On Wed, Feb 5, 2014 at 5:01 PM, wren ng thornton <winterkoninkje@gmail.com> wrote:

On Wed, Feb 5, 2014 at 7:59 PM, wren ng thornton
<winterkoninkje@gmail.com> wrote:
> The rules I'd expect MonadPlus to obey are:
>
> mzero >>= f = mzero
>
> (x `mplus` y) >> mzero = (x >> mzero) `mplus` (y >> mzero)

Er, sorry, that should've been:

(x `mplus` y) >> z = (x >> z) `mplus` (y >> z)

from which the above instance follows trivially.

I don't think this is correct. consider the original instance with x /= mzero.
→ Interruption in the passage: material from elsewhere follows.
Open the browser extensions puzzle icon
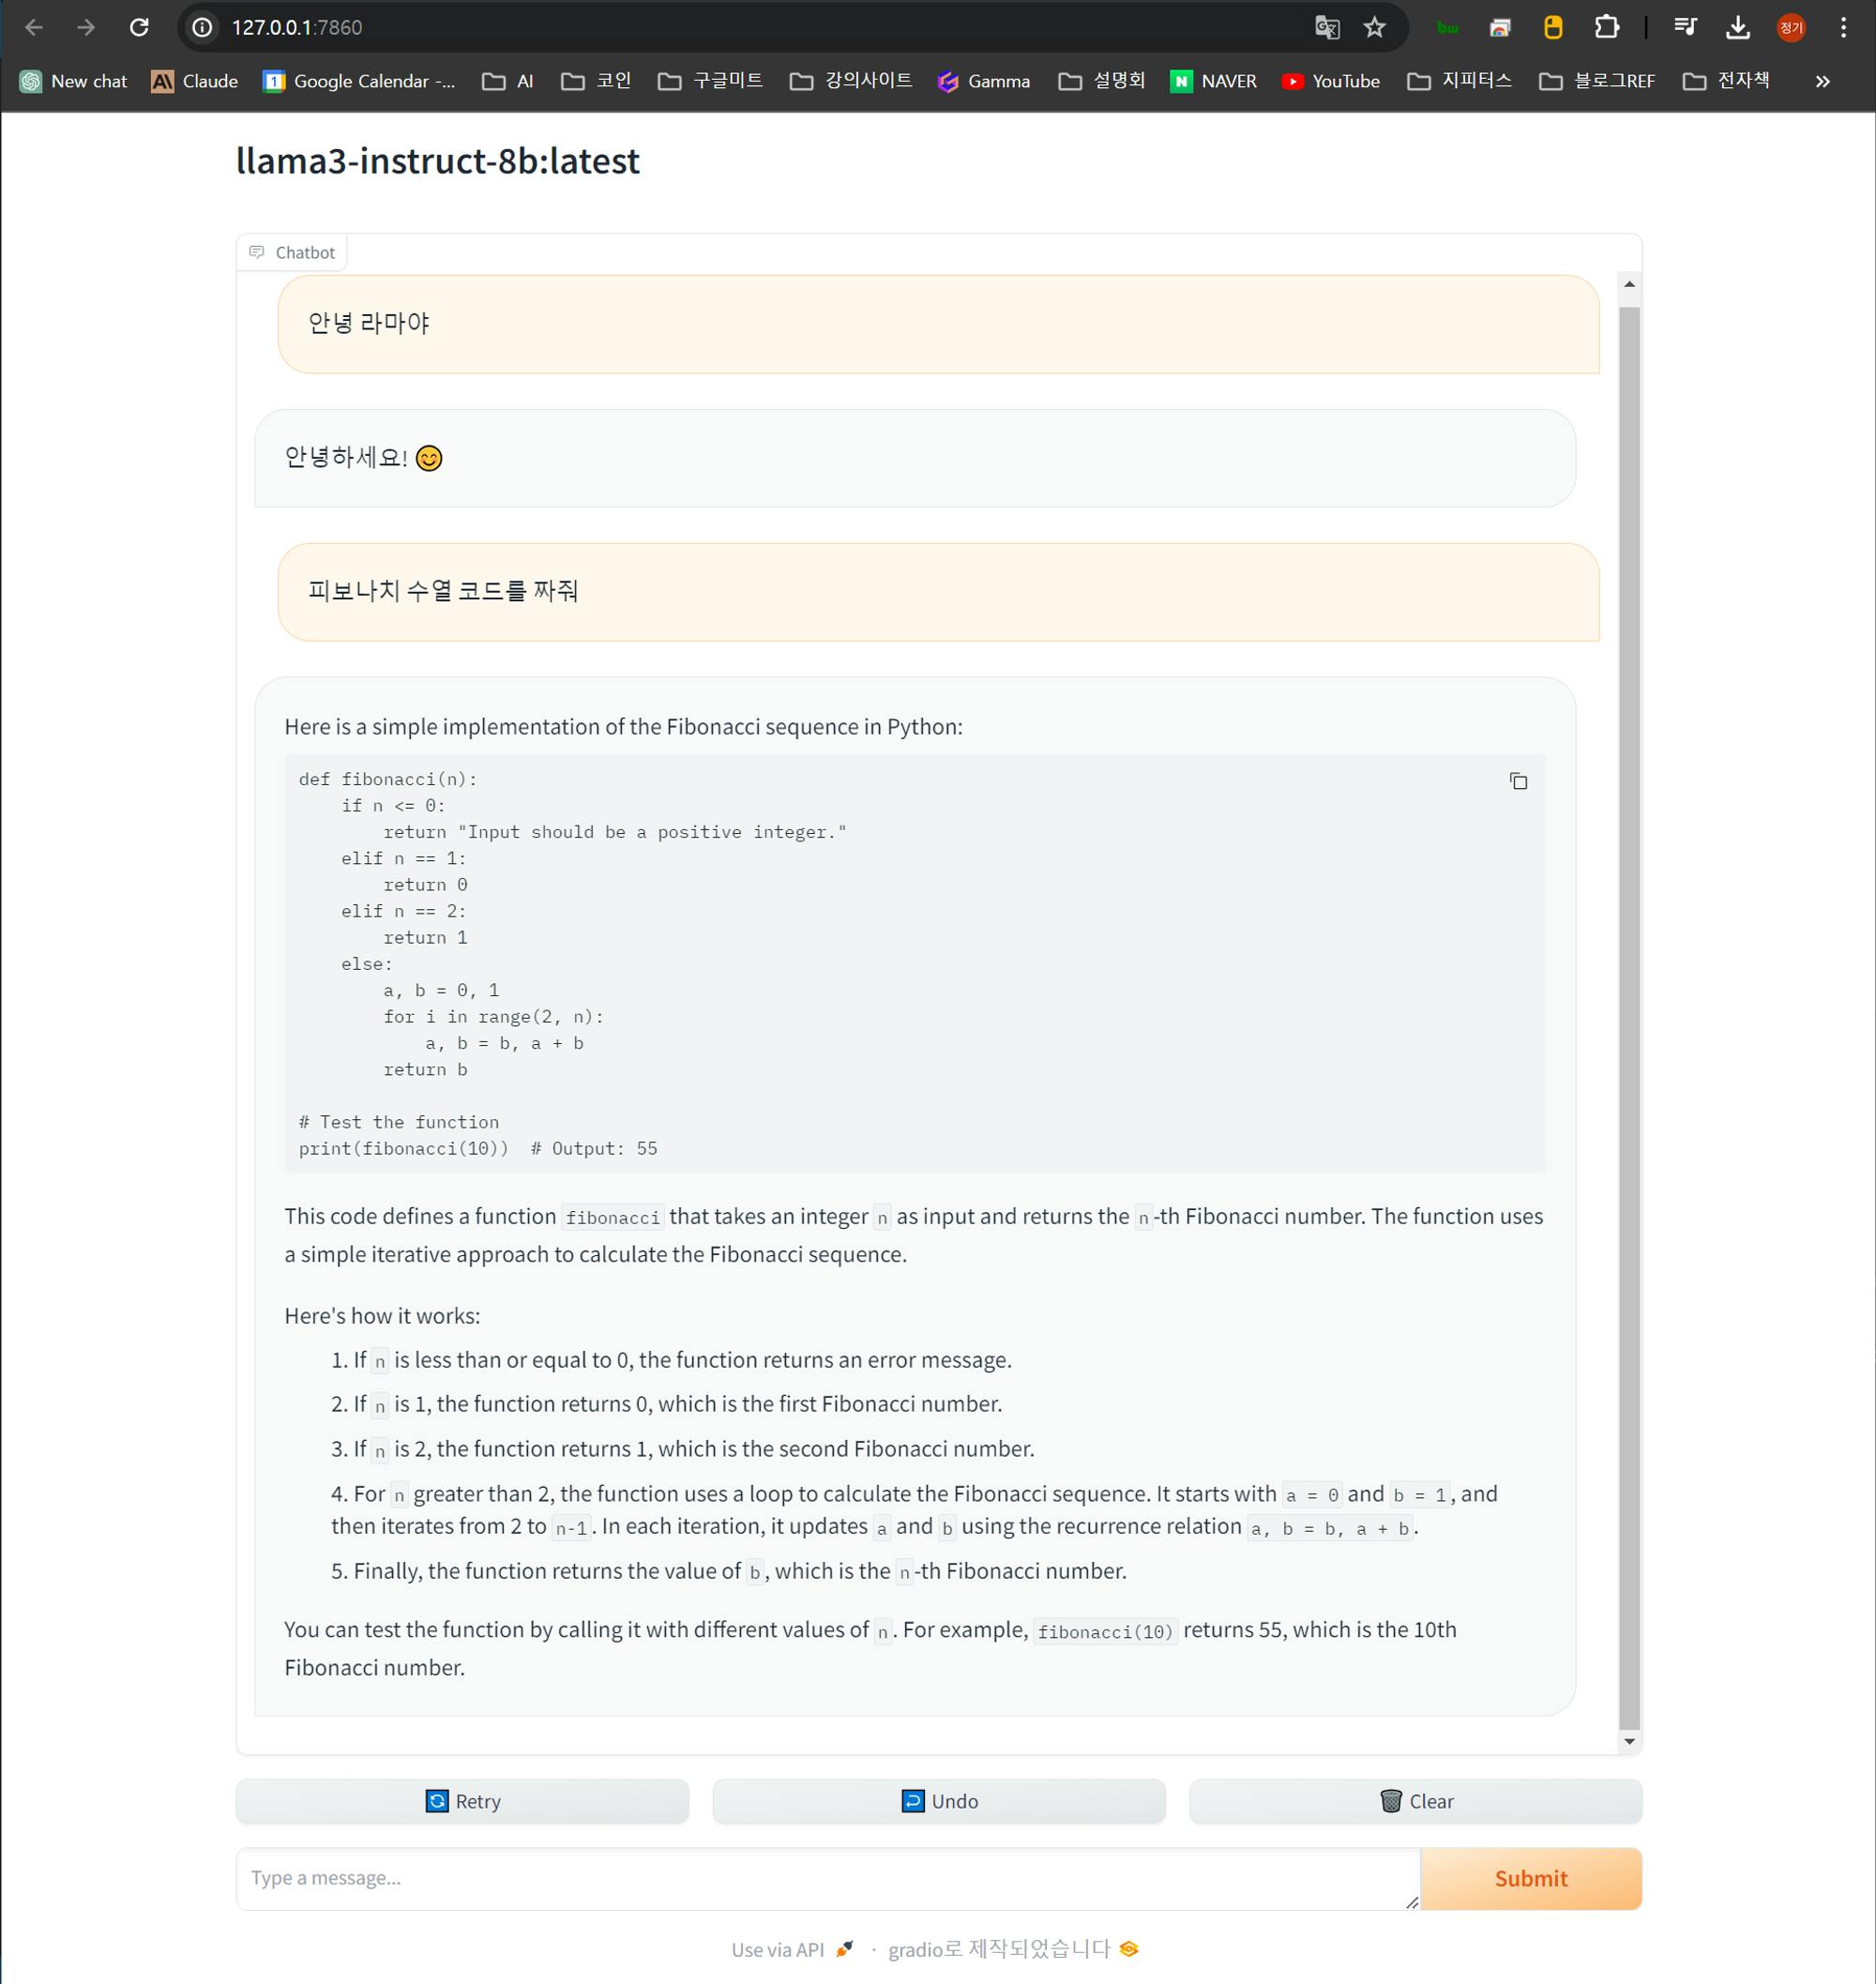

Then we have

left side

(x `mplus` y) >> mzero

x >> mzero -- by def. of mplus

right side

(x >> mzero) `mplus` (y >> mzero)

mzero'x `mplus` (y >> mzero) -- mzero'x is a zero with x's effects, this reduction comes from the monad laws

(y >> mzero) -- by mplus

Or concretely,

> let x = lift (print "x!") :: MaybeT IO ()

> let y = lift (print "y!") :: MaybeT IO ()

> runMaybeT $ (x `mplus` y) >> mzero

"x!"
Nothing

> runMaybeT $ (x >> mzero) `mplus` (y >> mzero)

"x!"
"y!"
Nothing

John